A wise man once said, 'A drop drops confused in the midst of mist and opts for Ohm, the path of least resistance'. Explaining further that this is the weary way of a conservative world trying to stick to what it's been doing for so long that it deems it best. And so it trickles down with the assurance that all will soon pass, and that it will find itself back on top of the mountain of reason, for reasons unknown, but sacredly kept. Because that is the way.

Again, I find myself on a plateau built of rational thought. Screaming from the top down, takes time until it is understood below. 'So many reasons,' the bottom ponders, 'for why he might be saying this'. A rock moves laterally underfoot and I struggle to regain balance as it crashes down below. Introspection. So I go down a different road, for here I've gone too far.

I don't know much about what I just learned, but I took this:

In the beginning I said that 'no one would know how much it bothered me that I do drugs', and I then digressed into an inquiry on 'bother(s)'. I said that this bother was recurring like an itch; begging to be scratched. I likened it to many things. Like, it doesn't matter how hard you scrub when you brush your teeth, it wont get them any whiter. It doesn't matter how much you try to get at it and where you attempt to reach it, or anything of the sort. It's ever present and will remain a constant for as long as it will linger, and until you forget. Which seems like purgatory until you collect reason.

The text also illustrates a substantial loss in memory, during and 'in' the formation of creating new memories. Many varying points were brought up in the text from the beginning to the end, and each time a different field of associated thoughts were swept in. Some sentences were about shortcomings and others were about goals. All involved the world and the reality of our construct as we know it. Mentally it formed an elegant Venn diagram mosaic, many times larger and smaller.

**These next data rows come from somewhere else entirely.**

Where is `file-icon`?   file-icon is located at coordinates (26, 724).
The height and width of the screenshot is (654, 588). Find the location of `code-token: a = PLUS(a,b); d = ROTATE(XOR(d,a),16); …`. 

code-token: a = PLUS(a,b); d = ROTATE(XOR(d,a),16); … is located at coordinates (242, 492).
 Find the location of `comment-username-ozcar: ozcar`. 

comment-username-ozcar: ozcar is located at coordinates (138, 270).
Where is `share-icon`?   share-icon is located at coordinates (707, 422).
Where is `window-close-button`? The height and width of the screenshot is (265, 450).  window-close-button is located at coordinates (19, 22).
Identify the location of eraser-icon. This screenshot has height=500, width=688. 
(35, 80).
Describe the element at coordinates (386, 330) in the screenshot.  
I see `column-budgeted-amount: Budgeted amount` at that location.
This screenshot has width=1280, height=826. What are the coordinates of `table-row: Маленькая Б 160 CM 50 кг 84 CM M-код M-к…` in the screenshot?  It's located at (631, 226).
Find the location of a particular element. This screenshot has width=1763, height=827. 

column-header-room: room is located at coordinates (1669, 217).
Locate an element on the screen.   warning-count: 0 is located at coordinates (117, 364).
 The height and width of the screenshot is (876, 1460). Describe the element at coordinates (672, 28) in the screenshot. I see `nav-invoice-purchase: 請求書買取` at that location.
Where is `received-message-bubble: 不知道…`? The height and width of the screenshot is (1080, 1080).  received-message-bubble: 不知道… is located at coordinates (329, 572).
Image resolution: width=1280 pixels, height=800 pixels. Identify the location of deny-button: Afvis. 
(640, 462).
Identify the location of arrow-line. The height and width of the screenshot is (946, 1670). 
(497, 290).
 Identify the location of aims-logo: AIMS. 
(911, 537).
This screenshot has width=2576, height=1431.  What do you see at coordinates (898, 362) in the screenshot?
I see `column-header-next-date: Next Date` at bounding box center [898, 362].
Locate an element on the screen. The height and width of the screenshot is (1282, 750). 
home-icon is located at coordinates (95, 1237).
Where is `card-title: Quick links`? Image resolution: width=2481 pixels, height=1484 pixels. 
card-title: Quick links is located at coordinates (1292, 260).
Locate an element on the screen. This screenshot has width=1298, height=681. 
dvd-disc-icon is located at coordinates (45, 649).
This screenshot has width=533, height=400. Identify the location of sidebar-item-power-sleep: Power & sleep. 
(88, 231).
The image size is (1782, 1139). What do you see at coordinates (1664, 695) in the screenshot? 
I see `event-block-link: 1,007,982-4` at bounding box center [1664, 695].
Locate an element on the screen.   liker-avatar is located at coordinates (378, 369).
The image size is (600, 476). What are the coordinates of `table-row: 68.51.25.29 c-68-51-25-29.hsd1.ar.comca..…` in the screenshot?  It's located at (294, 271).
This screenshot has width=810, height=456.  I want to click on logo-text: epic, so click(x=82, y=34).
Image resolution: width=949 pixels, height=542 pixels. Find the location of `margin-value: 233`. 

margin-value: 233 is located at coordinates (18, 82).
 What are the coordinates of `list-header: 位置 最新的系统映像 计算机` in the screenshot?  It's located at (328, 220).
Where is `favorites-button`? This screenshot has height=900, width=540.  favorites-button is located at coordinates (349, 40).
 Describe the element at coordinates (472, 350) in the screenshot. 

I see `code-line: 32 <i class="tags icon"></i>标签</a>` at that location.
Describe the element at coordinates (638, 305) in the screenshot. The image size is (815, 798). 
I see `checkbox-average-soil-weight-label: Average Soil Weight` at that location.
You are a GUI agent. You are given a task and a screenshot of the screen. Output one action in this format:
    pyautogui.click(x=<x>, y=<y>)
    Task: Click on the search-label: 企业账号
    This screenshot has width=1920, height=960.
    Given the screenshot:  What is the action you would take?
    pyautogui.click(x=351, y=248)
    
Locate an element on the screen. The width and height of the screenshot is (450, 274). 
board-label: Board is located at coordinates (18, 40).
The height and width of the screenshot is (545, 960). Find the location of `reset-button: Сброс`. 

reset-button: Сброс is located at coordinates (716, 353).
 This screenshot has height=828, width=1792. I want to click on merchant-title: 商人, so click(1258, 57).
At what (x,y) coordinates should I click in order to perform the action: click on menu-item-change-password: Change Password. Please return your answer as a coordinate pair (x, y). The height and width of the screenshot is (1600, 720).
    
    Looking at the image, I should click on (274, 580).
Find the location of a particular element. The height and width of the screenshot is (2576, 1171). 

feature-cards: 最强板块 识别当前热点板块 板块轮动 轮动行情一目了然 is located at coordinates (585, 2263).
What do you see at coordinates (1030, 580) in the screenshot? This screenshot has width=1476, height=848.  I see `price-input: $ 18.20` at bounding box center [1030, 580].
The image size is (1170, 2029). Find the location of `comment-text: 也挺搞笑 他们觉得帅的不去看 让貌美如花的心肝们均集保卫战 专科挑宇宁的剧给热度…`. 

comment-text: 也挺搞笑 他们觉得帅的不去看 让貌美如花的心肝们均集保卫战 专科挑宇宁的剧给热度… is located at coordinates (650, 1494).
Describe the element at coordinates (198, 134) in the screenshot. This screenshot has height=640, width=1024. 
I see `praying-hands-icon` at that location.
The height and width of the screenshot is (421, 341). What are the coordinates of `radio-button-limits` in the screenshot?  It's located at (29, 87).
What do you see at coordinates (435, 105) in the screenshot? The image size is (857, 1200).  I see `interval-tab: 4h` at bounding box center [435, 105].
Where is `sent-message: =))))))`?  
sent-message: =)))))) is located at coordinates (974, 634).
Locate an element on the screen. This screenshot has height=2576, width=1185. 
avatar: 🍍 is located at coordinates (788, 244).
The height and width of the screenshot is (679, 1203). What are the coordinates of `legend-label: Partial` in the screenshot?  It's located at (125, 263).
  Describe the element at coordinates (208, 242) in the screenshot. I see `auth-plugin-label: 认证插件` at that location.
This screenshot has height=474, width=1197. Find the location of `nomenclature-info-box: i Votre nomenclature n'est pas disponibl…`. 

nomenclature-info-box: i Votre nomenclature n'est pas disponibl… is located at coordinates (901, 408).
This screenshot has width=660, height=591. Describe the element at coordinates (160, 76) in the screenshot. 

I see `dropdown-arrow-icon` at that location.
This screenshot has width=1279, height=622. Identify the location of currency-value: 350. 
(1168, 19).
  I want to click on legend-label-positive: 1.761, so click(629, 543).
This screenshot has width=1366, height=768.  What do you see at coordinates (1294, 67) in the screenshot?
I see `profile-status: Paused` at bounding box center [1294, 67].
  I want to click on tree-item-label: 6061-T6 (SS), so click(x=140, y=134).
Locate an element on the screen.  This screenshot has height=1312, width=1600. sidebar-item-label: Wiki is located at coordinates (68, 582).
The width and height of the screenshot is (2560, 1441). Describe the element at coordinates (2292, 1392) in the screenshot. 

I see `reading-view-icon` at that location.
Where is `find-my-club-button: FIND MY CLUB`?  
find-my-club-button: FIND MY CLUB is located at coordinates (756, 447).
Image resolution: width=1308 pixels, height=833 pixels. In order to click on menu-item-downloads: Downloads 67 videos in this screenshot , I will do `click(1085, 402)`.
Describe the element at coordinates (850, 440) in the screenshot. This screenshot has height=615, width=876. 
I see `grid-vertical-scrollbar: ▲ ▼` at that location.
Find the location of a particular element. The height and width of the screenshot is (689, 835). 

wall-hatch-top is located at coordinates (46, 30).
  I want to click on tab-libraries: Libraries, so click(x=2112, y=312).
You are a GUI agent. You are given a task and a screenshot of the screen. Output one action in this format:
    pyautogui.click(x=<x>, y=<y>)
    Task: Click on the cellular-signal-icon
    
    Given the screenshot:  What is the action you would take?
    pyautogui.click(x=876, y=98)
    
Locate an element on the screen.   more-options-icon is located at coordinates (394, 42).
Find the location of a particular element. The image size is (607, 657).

In the formation of new memories, and as they come along new ideas appear many and varied at a time. Some calculations and notes become lost in the process, and so they must be noted and redrawn again. Like reading a sentence over to better understand it. You reach a crossroads of sorts. If you don't understand it you begin achieving a different, perhaps less objective vision than the one you are trying to parallel. So a wise person would reread the sentence until they fully understood for the sake of knowing what it was that was implied.

So there's still hope, is what I was getting at. Different things must be significantly characterized in hierarchies of value, values, and importance. And different things must be processed one at a time, quickly, for different reasons and seemingly all at once, but all in a single file. Each given a moments time.

So what is this paper talking about, if anything at all? Perhaps that the answer to all of it lies in the pursuit. That you can technically step in the same river twice, and on a long enough time line, that anything is possible. That these fun disproportionate truths are what make life worth living. So much larger and so much smaller than the rest of us, and in provocative ways too. It keeps things fresh and interesting, change 'is what we need', right? And after needing change you step into the river again, but this time it's dried up, like some post-apocalyptic ending to a short story, or essay involving few things but 'philosophy'. Consider this paper a footnote for the new dawn.